Copy everything in the records, character for character, except images.

Records for processing:
== == ==

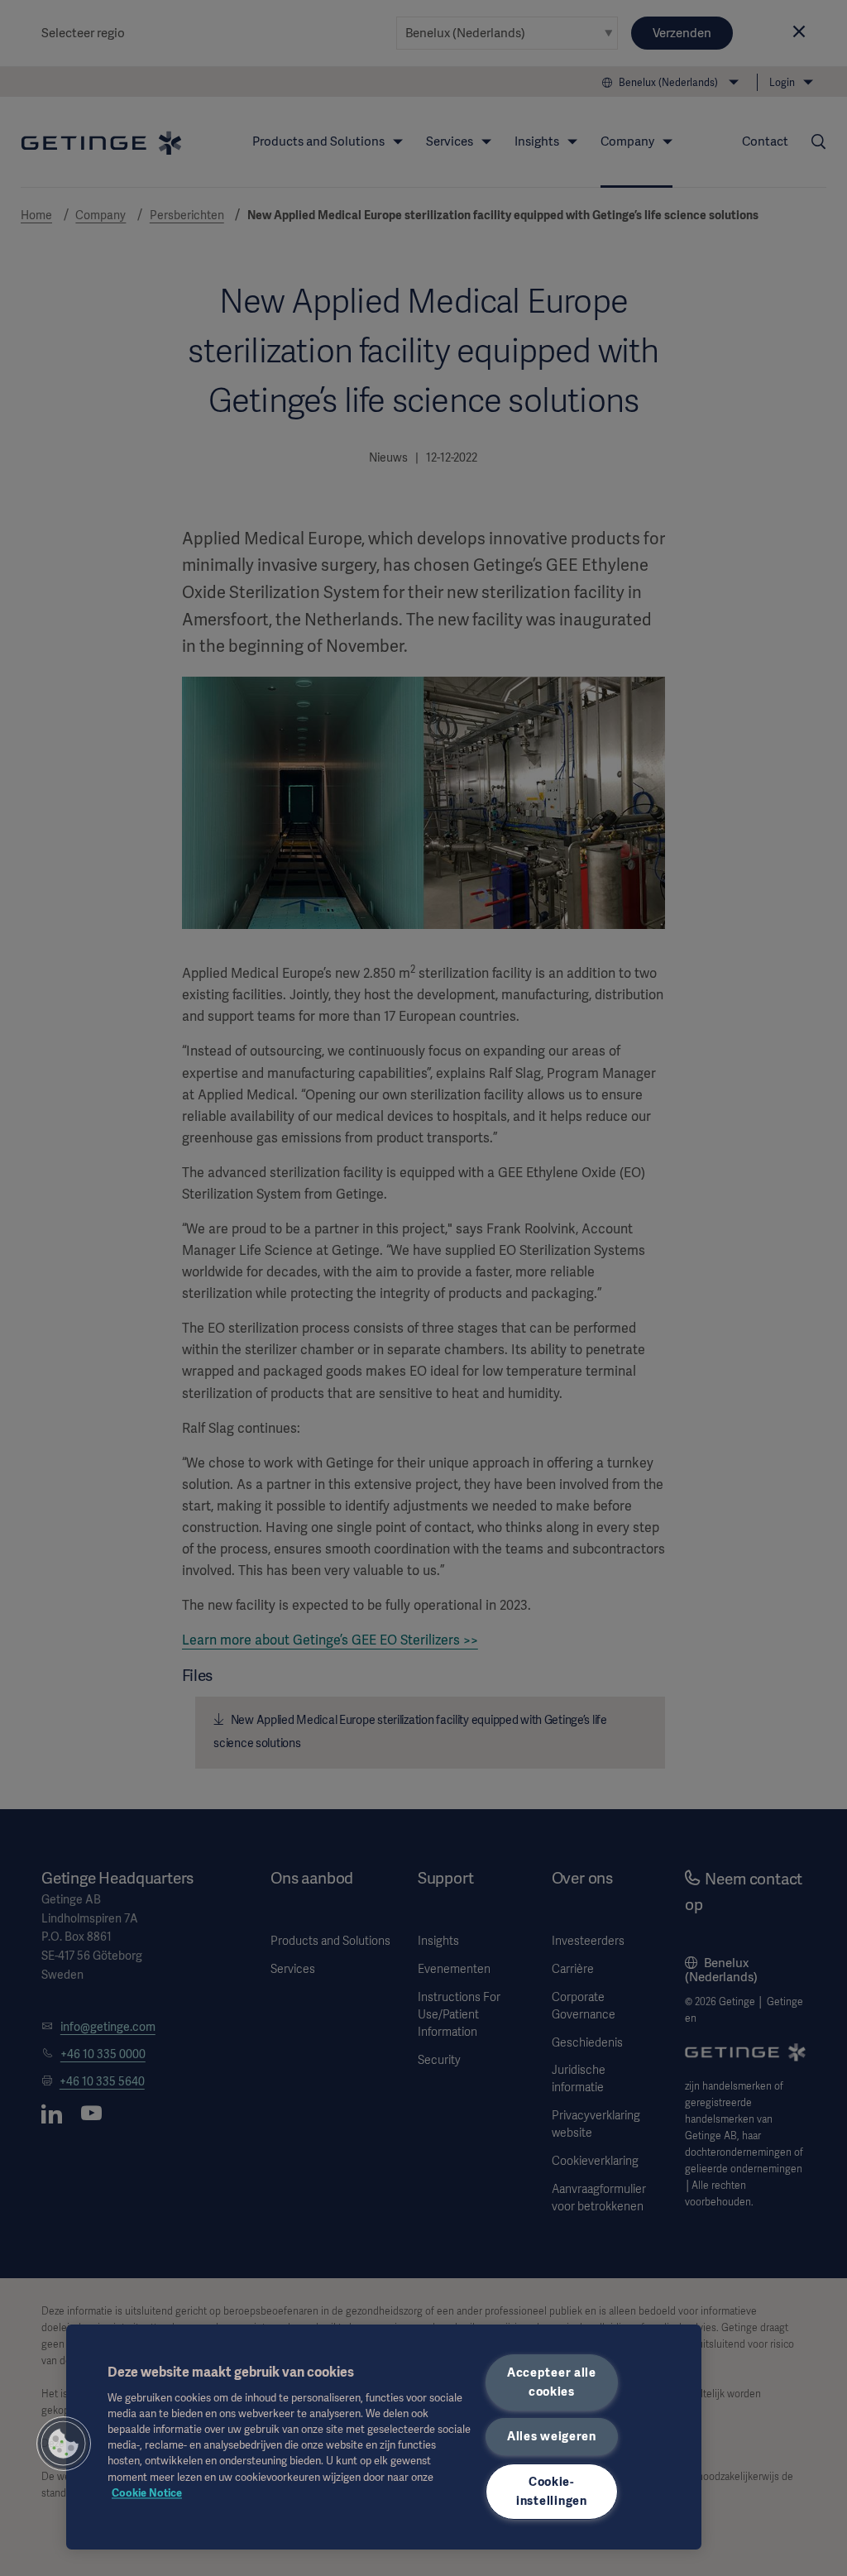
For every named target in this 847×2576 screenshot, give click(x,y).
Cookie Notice (147, 2493)
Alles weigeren (551, 2436)
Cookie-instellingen (551, 2491)
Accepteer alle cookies (551, 2382)
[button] (63, 2443)
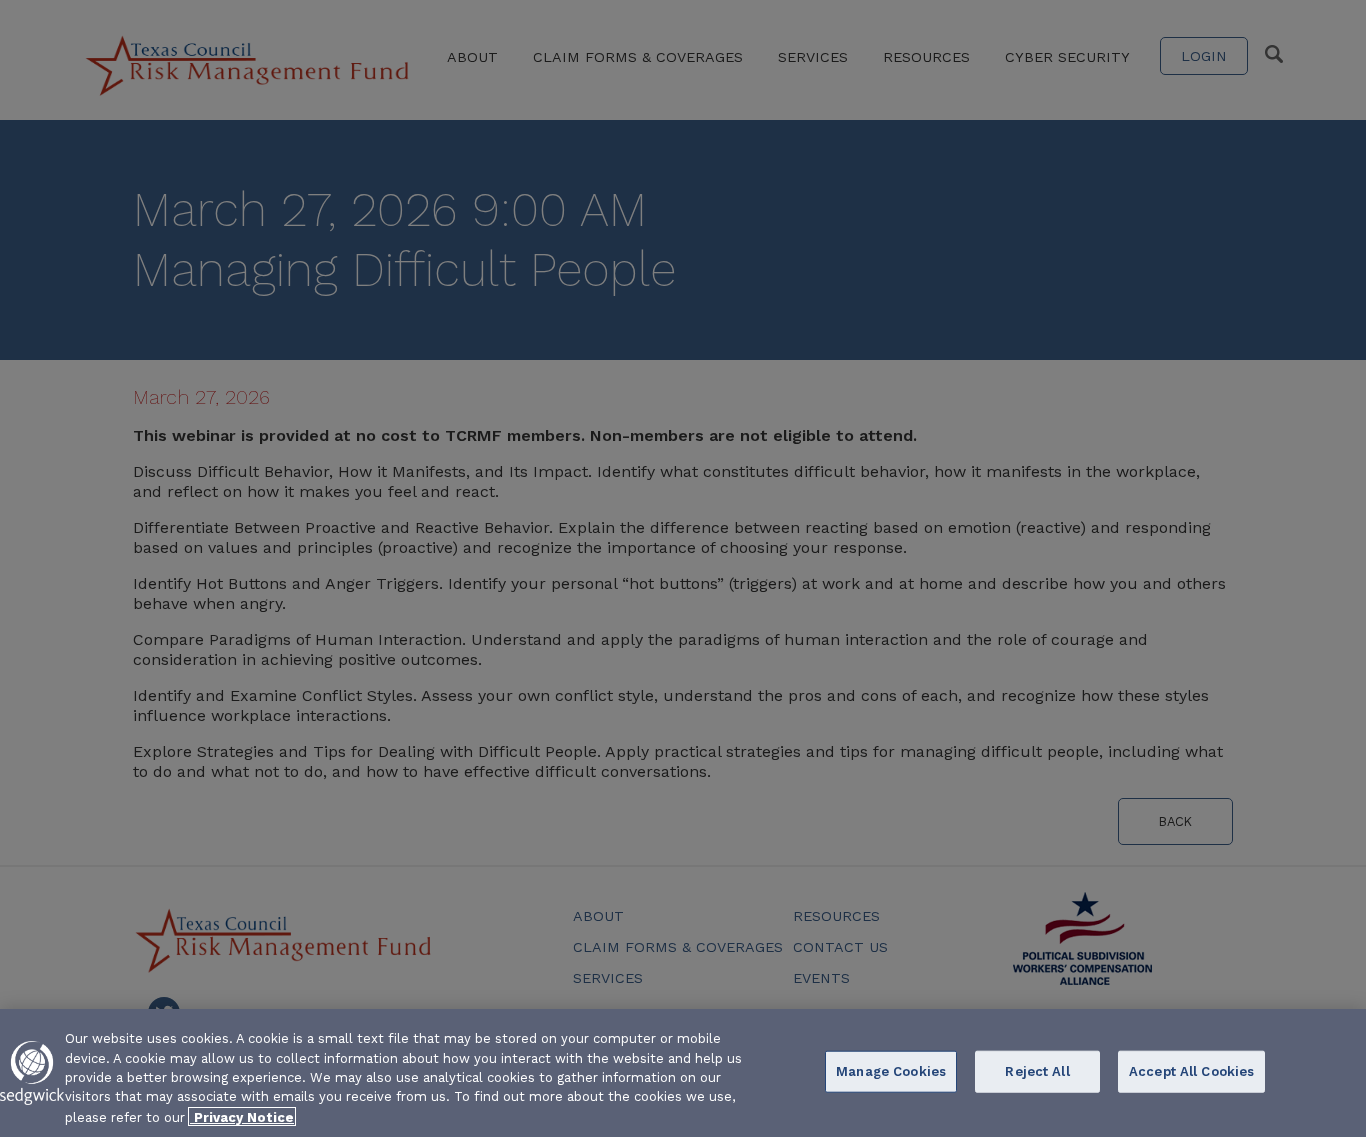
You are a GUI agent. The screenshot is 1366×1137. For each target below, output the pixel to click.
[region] (683, 1073)
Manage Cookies (891, 1071)
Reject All (1037, 1071)
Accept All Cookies (1191, 1071)
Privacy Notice (242, 1116)
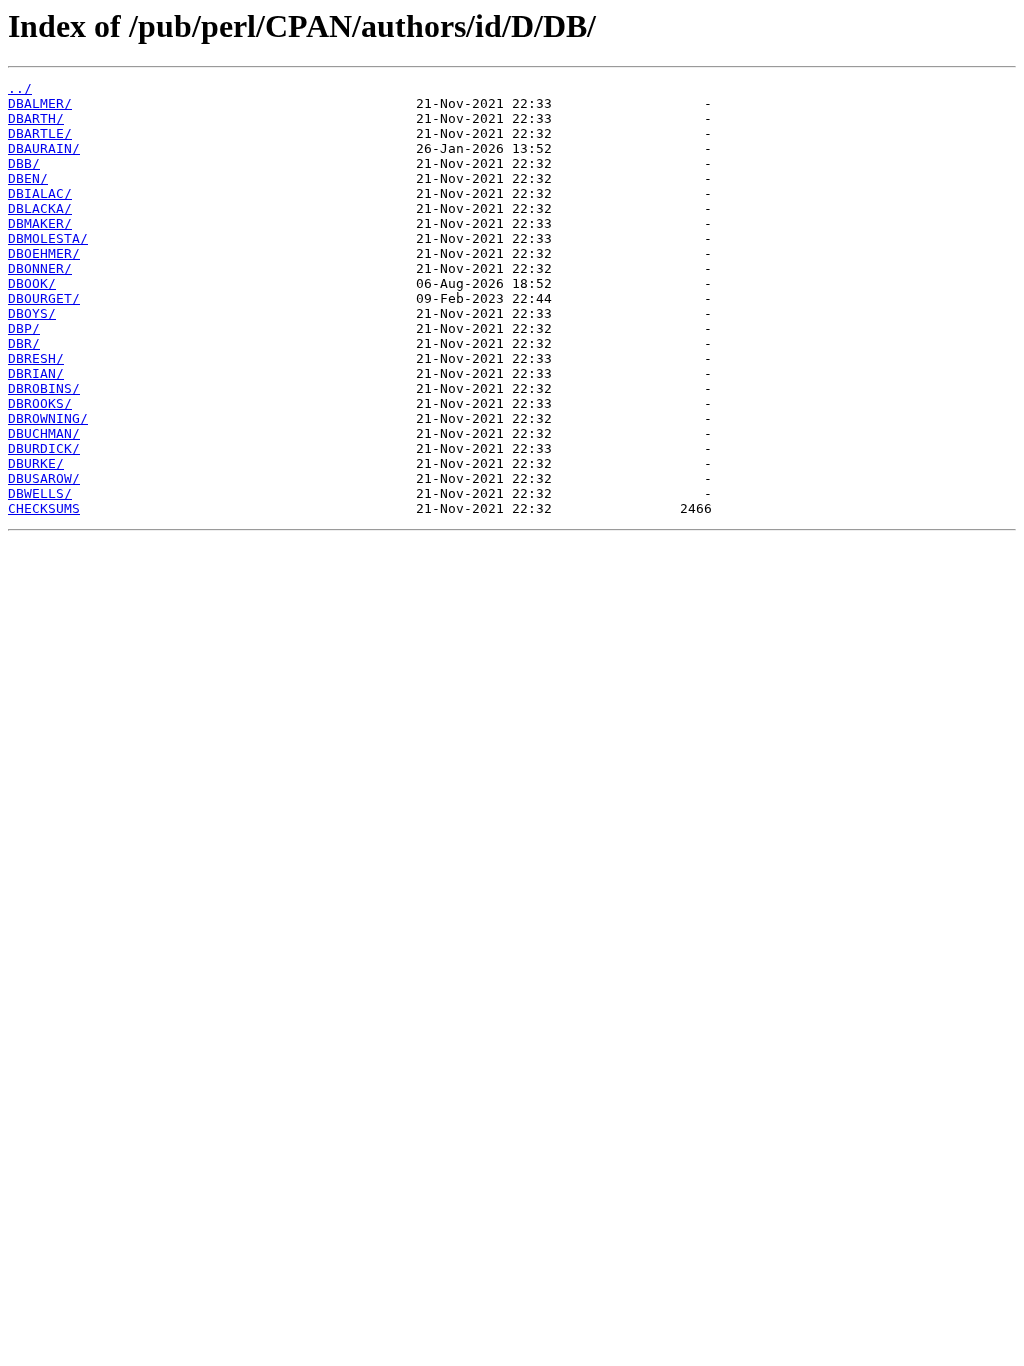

== == ==

Your solution:
For every named target in this 847×2576 screenshot, give click(x,y).
Cookie Notice (147, 2493)
Alles weigeren (551, 2436)
Cookie-instellingen (551, 2491)
Accepteer alle cookies (551, 2382)
[button] (63, 2443)
You are a GUI agent. The screenshot is 1366×1137. For each target below, output the pixel to click.
[region] (683, 1073)
Manage Cookies (891, 1071)
Reject All (1037, 1071)
Accept All Cookies (1191, 1071)
Privacy Notice (242, 1116)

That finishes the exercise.